**Aim of the task:** Give again, word for word, each line below starting at the one that contains "You are a computer-use agent. 1280x720" and ending at the one that contains "is (840, 1417).".

**Entries supplied:**
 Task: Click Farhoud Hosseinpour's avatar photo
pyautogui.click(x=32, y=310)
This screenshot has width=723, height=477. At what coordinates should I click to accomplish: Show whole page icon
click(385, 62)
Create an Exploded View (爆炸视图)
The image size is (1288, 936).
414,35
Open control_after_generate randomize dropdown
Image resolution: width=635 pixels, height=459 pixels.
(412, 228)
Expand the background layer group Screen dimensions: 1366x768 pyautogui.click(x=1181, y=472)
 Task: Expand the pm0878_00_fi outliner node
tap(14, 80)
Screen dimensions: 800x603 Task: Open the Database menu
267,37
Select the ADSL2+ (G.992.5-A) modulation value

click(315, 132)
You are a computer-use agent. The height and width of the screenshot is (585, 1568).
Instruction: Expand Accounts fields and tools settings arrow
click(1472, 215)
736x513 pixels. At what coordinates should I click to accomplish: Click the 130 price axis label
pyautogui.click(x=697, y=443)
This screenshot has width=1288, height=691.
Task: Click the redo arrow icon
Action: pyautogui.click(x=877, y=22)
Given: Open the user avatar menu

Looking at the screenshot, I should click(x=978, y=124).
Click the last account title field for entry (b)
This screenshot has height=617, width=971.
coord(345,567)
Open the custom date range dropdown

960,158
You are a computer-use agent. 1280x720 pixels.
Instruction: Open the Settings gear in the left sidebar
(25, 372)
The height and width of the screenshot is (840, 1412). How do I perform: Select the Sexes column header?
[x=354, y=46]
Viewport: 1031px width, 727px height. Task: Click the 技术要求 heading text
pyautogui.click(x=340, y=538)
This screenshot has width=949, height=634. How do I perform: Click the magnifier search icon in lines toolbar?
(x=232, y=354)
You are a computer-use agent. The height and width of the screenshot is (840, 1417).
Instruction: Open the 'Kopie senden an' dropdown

**Output for this task:**
You are a computer-use agent. 1280x720 pixels.
Instruction: Open the Settings gear in the left sidebar
(25, 372)
The height and width of the screenshot is (840, 1412). How do I perform: Select the Sexes column header?
[x=354, y=46]
Viewport: 1031px width, 727px height. Task: Click the 技术要求 heading text
pyautogui.click(x=340, y=538)
This screenshot has width=949, height=634. How do I perform: Click the magnifier search icon in lines toolbar?
(x=232, y=354)
You are a computer-use agent. The height and width of the screenshot is (840, 1417).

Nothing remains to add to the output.